The
Black_Sluggard tagged me for this, so here's my response:
The challenge: ** List 10 books that had an impact on you, at the top of your head, and tag 10 people to do it as well. **
This is a quick list without much in the way of introspection, because that's what the challenge called for. Catch me on a different day and I'd probably have a different list. Note these are books that had an impact on me, not necessarily ones I think are good.
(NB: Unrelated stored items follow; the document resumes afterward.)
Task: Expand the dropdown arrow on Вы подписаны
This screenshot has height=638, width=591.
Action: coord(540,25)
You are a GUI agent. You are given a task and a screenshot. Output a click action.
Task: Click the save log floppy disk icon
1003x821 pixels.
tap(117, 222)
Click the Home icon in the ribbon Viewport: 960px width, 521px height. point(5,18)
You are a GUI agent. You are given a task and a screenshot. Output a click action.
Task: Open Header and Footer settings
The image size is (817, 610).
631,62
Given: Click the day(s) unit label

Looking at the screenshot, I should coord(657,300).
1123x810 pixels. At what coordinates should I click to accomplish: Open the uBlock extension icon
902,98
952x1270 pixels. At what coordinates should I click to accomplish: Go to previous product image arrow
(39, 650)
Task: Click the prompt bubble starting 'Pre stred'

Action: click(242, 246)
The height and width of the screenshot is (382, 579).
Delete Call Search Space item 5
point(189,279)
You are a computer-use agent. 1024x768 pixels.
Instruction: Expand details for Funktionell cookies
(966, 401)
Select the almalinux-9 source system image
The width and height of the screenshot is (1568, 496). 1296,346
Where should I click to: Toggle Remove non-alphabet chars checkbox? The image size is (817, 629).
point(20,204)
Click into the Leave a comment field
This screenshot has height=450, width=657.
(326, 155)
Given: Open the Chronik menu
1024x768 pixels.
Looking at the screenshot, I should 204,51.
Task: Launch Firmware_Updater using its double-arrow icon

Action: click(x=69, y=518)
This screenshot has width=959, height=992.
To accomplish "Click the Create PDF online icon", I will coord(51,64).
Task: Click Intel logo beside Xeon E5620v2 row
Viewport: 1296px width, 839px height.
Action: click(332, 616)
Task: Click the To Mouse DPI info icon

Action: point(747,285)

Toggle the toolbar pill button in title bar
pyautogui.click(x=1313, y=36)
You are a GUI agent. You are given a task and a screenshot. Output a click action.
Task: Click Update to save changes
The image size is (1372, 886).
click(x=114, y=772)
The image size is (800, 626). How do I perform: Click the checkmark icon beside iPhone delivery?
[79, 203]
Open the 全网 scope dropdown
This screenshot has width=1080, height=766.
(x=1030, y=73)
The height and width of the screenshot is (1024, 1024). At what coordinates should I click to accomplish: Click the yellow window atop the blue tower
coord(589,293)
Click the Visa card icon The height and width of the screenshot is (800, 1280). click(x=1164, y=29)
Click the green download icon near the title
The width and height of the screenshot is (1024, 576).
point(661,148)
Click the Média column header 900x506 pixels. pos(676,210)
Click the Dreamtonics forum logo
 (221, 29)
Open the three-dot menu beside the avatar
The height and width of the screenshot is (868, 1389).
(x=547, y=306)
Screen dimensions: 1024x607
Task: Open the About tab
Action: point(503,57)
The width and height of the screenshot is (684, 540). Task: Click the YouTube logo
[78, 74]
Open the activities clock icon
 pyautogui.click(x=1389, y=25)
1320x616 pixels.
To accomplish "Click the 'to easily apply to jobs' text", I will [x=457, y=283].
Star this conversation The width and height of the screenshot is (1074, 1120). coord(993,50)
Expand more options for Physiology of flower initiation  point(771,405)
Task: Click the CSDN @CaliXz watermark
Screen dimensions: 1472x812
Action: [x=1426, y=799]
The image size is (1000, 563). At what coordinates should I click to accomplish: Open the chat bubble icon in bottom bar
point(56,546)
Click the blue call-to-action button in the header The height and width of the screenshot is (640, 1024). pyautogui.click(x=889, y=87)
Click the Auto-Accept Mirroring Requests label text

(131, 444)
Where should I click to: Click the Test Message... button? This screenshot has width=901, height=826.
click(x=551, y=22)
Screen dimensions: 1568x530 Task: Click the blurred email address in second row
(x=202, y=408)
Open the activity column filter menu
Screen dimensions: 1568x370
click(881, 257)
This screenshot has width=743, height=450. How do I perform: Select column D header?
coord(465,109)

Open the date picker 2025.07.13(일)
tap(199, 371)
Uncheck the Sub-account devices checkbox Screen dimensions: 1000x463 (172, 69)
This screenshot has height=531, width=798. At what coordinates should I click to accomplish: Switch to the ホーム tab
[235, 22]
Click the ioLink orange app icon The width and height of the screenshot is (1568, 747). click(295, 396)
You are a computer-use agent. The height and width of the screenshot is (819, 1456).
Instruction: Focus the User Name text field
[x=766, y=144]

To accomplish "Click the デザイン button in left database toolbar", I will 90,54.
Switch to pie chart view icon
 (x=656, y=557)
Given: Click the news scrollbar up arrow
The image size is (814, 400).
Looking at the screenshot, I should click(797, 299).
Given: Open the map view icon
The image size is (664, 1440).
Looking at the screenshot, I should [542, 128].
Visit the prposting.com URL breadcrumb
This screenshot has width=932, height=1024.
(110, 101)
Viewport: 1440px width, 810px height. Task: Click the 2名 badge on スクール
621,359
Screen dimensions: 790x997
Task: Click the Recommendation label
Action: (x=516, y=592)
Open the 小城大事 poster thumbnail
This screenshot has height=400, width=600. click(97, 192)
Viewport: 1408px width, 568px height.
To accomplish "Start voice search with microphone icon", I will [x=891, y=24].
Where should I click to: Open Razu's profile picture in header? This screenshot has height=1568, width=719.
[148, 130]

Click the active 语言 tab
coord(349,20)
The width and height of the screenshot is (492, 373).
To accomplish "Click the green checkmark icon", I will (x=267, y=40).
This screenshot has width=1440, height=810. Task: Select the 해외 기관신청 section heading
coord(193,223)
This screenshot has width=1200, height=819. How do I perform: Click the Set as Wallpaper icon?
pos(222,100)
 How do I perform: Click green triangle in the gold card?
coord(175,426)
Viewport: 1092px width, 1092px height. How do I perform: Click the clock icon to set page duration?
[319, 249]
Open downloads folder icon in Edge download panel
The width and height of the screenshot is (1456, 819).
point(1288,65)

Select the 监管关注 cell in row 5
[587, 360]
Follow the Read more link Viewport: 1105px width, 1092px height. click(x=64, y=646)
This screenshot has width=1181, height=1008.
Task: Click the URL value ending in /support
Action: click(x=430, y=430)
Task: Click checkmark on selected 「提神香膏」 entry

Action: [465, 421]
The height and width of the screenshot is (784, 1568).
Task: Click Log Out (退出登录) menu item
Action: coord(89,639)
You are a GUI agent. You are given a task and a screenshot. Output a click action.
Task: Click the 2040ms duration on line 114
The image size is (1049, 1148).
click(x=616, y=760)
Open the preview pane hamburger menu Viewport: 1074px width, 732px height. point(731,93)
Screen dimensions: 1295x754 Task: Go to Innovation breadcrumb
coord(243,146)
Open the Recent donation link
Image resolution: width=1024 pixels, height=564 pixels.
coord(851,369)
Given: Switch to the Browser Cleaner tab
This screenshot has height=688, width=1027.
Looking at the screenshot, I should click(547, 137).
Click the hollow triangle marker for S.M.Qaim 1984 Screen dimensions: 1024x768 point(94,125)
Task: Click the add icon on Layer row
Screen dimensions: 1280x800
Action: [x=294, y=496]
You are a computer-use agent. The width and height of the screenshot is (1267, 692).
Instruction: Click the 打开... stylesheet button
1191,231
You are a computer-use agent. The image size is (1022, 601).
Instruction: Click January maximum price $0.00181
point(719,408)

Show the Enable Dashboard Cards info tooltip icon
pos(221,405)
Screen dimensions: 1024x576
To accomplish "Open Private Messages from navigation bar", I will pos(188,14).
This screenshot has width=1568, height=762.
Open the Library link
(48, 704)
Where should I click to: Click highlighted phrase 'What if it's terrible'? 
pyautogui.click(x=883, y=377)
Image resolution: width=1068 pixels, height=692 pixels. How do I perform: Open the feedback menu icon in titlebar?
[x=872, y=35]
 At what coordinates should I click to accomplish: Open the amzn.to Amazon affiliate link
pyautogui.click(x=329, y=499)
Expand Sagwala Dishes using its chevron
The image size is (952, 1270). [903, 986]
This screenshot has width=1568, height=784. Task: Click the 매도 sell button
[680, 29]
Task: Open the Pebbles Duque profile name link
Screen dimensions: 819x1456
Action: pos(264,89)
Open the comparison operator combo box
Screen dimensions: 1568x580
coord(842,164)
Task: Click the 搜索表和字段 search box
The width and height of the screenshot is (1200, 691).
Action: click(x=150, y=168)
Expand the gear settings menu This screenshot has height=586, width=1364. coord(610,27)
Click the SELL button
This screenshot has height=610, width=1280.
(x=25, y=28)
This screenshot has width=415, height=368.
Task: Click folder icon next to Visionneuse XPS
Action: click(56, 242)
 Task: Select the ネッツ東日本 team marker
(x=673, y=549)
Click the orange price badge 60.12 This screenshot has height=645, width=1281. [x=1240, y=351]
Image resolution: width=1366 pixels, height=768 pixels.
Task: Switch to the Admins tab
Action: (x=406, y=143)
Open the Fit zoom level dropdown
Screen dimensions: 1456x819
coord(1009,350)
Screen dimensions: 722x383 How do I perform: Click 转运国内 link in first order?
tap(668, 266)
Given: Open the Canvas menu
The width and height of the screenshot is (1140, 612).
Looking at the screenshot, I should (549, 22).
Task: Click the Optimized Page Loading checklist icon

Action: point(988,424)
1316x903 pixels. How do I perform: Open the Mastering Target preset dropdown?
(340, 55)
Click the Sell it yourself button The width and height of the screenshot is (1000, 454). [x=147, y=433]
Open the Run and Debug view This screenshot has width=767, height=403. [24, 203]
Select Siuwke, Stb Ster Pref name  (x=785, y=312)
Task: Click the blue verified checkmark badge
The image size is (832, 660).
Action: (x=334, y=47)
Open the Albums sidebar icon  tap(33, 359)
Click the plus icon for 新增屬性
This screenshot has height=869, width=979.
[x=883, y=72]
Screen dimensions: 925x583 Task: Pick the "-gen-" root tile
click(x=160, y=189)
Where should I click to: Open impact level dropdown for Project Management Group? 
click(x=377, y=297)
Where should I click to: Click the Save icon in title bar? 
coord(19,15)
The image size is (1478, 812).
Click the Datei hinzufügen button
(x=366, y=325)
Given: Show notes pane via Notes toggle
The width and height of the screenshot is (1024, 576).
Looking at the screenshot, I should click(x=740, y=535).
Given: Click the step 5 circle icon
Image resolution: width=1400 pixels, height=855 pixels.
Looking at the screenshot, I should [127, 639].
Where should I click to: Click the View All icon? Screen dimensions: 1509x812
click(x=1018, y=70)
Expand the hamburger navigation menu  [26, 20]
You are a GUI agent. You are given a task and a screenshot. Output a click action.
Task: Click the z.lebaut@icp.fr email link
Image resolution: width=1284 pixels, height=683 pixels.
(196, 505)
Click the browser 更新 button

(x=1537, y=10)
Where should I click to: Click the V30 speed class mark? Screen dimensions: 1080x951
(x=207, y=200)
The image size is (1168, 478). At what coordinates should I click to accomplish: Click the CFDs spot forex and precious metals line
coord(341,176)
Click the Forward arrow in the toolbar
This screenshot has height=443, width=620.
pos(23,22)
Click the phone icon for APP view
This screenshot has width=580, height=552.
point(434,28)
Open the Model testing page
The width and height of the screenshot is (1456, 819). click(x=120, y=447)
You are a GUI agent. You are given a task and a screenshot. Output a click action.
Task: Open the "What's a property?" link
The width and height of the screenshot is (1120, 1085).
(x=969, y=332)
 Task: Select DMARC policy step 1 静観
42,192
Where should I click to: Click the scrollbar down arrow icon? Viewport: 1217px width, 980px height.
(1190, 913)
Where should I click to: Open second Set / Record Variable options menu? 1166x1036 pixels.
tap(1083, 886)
1. The Bible - I sat down to read it at some tender, yet barely double-digit age, thinking that if my immortal soul depending on my following God's commands, then I'd better damn well get familiar with them. That was how I discovered it was a nonsensical mound of gobbledegook. I came to understand why there were preachers - because any random person given this source material wouldn't be able to make sense of it. If this was the best God could do in informing people of His creed and commands, then He wasn't much of a God.
2. The Hitchhiker's Guide to the Galaxy by Douglas Adams - Awesome book. Hilarious. Loved it. I adored this book and quoted it enthusiasticly with my high school friend. It introduced me to a whole new brand of humor and a more 'intelligent' sort of reading experience. It was so nerdy I could just bask in it!
3. Tarzan by Edgar Rice Burroughs - This totally tapped into and fed my inner savage, that feeling that I was just a monkey dressed up in human skin. Oh yes, this was an incredible high, a sort of mindspace that I could slip into for hours. It was trippy. My first exposure to how I could warp my own mind and become someone else through reading a book. At one point, I had 20 or so Tarzan books.
4. Nor Crystal Tears by Piers Anthony - What I loved about this book was the totally different intelligent insect society (even as I was irritated to find that even bugs on other planets had painted whores and female prostitutes). But - it was different and intriguing. Eventually some humans showed up and the story because immensely less interesting at the end.
5. The Clan of the Cave Bear by Jean Auel - My first exposure to light erotica that I actually liked (actually, I wasn't very fond of the erotica parts, but the story was fine when I skipped them and some of them were simply funny rather than sexy).
6. Flowers in the Attic by VC Andrews - My first exposure to whatever fucked up genre that stuff is part of. I read through this one to the end, mortified the whole way. It wasn't morbid fascination, but more a long-term delusion that a book couldn't possibly be this horrid. Something awesome was going to happen to balance out all of this suck, right? I mean, it was a bestseller. My mom loved it. A bunch of people had read it. But no. It had an even worse ending than I thought possible.
7. Moby Dick by Herman Melville - This was another book I plowed through out of stubbornness. It wasn't as bad as Flowers in the Attic, but it proved to me that some 'classic' books were lousy reads. This is the book that made me lose the automatic respect for bestsellers and classics and start judging each book on its merits (as well as understanding that some of them, like Flowers in the Attic, might be crap to me and awesome to others).
8. The Hobbit by JRR Tolkien - A rousing, fascinating tale that opened my eyes to fantasy world-building.
9. Interview with a Vampire by Anne Rice - My first exposure to erotica that actually turned me on. Oh yes, this very much tripped my trigger.
10. Trauma and Recovery by Judith Herman - I have a review of this on my LJ. I read it early on after my separation, during the divorce. It helped me understand the panic attacks and freezing up responses I was having, the procrastination, and some of the emotional struggles I was going through. It didn't really tell me how to recover from them, but it told me this was normal and to be expected, and with that, I could stop blaming myself (and stop wondering if perhaps my ex was right, and I really was insane, weak, and selfish).
I'm not going to tag anyone else, but if anyone else on my flist wishes to respond, please tag me so I can read it!